TOKYO -- The novel coronavirus is not only threatening the lives of people, but also the survival of small- and mid-sized companies and stores, with over 500 businesses having gone bankrupt since February, according to investigations conducted by private credit research firms.
The previous administration led by former Prime Minister Shinzo Abe was unable to save employers and employees even though it insisted that the greatest responsibility of politics was to "sustain employment," and laid out an emergency stimulus package that supposedly placed preventing corporate collapses as its top priority.
"I've been unable to work in the kitchen, and I've lost my motivation to continue the business," the 69-year-old owner of a French restaurant in the Tokyo suburban city of Chofu said in a strained voice. The owner closed his restaurant in late March when novel coronavirus infections were spreading, and decided in mid-April to shut down the store permanently. He had been very fond of and taken pride in the restaurant, which provided tasty meals for 45 years.
According to Tokyo Shoko Research Ltd., the number of businesses that went under due to the novel coronavirus reached 500 on Sept. 15. The industry that saw the greatest number of bankruptcy cases was eateries, with a total of 70 cases. The clothing industry, which was affected by the temporary closures of retail shops, followed with 54 stores going out of business.
Research by Teikoku Databank Ltd. similarly found that 500 businesses had gone bankrupt by Sept. 8, with the largest number, or 69 cases, comprising eateries. The restaurant industry has weak foundations when it comes to managing businesses, and is easily affected by temporary closures and shorter business hours. Although there was a wave of large companies going bankrupt during the 2008 global financial crisis triggered by the collapse of Lehman Brothers, small- and medium-size companies, such as eateries, have been bearing the brunt of the coronavirus pandemic.
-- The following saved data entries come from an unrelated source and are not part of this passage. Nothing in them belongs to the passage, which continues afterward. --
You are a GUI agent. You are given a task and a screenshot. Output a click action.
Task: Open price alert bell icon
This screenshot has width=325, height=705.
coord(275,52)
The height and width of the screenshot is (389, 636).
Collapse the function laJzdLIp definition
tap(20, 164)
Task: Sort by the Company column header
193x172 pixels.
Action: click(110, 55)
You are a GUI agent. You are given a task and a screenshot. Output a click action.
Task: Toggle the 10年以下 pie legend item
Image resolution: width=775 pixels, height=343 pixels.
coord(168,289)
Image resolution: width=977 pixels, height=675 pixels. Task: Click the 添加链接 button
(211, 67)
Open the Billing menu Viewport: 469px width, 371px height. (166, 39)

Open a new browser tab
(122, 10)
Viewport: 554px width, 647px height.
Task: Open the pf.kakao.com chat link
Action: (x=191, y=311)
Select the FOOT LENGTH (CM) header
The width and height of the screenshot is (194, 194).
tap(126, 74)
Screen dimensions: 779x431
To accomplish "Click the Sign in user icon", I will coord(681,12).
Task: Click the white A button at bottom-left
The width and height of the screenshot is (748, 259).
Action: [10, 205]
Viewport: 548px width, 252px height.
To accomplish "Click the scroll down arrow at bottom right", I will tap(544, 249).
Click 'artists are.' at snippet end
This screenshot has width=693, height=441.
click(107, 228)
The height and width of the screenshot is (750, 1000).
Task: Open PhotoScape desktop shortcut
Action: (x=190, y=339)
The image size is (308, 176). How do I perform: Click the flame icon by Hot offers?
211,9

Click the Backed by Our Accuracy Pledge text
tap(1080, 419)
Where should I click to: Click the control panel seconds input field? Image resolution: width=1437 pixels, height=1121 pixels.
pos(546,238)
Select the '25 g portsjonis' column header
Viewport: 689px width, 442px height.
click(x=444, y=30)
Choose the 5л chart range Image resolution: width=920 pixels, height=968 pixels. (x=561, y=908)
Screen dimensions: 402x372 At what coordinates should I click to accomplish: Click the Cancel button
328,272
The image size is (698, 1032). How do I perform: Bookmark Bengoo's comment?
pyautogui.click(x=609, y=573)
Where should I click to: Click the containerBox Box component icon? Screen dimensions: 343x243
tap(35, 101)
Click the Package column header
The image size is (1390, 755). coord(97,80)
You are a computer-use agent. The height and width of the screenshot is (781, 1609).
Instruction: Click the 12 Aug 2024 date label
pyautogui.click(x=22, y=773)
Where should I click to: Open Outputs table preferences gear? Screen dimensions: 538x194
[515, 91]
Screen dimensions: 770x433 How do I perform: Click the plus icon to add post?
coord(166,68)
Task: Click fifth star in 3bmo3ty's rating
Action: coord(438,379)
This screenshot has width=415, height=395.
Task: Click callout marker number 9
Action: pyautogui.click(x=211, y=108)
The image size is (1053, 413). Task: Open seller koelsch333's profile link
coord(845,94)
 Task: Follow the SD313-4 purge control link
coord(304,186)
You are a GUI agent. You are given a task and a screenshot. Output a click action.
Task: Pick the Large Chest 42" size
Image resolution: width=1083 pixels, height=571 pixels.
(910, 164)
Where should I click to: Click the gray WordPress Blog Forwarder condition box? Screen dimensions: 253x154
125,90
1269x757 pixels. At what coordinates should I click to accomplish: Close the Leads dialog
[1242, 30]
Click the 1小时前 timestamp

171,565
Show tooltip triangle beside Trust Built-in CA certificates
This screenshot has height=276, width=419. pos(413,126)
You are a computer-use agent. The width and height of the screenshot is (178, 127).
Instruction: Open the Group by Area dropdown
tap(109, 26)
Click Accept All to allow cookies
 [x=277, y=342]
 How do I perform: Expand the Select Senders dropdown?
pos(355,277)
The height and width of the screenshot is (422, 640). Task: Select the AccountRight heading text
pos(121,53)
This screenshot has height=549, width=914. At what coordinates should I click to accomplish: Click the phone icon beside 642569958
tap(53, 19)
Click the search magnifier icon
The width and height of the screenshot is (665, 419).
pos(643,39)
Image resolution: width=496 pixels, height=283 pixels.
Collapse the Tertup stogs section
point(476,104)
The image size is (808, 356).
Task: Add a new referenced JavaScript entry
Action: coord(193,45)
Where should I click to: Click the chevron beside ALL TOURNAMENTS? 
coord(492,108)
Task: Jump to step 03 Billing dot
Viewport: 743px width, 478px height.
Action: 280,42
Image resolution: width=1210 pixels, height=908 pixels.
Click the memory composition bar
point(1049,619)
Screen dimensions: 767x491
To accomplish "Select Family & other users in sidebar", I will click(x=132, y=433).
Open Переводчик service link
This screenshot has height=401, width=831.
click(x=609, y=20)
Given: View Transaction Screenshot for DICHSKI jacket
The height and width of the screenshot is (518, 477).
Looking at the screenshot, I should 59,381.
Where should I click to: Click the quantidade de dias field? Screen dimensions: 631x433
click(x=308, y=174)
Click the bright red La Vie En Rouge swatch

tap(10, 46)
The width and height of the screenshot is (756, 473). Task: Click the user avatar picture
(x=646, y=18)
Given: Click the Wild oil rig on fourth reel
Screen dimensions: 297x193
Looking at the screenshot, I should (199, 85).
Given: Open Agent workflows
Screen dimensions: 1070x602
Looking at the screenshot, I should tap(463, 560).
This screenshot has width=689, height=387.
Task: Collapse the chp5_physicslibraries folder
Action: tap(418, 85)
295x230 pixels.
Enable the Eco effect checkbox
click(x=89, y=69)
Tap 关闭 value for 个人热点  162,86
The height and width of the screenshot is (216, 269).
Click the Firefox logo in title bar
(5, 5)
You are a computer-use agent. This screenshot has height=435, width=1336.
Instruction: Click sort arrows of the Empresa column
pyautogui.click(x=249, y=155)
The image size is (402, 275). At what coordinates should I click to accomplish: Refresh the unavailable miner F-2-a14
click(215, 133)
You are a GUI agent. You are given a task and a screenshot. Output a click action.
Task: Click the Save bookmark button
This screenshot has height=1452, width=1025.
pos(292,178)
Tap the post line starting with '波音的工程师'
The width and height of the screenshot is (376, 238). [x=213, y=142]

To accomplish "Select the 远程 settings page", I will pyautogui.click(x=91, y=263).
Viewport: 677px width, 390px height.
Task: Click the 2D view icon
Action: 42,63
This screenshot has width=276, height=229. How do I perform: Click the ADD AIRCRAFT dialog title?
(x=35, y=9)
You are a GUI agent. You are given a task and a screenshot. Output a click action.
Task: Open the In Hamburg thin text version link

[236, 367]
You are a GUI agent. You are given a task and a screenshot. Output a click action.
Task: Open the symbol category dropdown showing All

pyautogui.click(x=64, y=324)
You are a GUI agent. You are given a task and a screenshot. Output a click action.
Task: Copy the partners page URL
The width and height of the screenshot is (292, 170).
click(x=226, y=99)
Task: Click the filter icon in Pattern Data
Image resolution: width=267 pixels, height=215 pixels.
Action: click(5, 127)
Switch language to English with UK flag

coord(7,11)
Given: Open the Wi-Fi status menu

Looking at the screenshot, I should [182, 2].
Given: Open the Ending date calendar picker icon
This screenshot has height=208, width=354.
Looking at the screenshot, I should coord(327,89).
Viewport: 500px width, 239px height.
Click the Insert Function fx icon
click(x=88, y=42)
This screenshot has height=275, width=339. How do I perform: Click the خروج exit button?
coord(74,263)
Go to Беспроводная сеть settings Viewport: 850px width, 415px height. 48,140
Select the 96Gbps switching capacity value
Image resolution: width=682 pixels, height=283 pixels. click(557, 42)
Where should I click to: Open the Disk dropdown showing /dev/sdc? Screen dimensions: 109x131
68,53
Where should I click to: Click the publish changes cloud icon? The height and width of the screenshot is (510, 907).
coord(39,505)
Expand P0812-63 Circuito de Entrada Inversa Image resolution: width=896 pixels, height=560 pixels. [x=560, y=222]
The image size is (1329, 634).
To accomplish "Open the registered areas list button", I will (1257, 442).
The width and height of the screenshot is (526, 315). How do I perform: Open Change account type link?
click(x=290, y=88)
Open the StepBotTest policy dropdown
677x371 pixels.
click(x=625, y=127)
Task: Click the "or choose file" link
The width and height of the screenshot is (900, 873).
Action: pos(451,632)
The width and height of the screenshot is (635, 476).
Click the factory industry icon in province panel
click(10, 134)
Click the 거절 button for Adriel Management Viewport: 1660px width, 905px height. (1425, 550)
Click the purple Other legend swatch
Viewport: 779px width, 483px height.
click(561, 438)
When combining instances where managers closed down their stores voluntarily, as the French restaurant owner did, the number of cases where businesses have been left unable to pay their debts and "perished" under the weight of the pandemic exceeds 500.
The burden of fixed costs, including rent and rental equipment expenses, has played a big role in triggering such commercial failures and closures. One person in the industry commented in anguish, "Even if I borrow money from the bank, it disappears immediately due to rent payments," while another said, "Politicians aren't thinking at all about the situations of those working in the field. Tears have been welling up in my eyes out of rage."
Data from Tokyo Shoko Research Ltd. shows that the 120 bankruptcy cases recorded in Tokyo -- far more than anywhere else in Japan -- account for a fourth of the total number of cases, which can be attributed to high rent in the capital.
The Japanese government's economic relief measures repeatedly went astray during drafting and implementation, and were criticized as being "too little, too late." Although Abe initially announced confidently that the government would make payments that cover expenses, such as rent, for an average of six months, this proposal failed to take into account the scale of fixed costs.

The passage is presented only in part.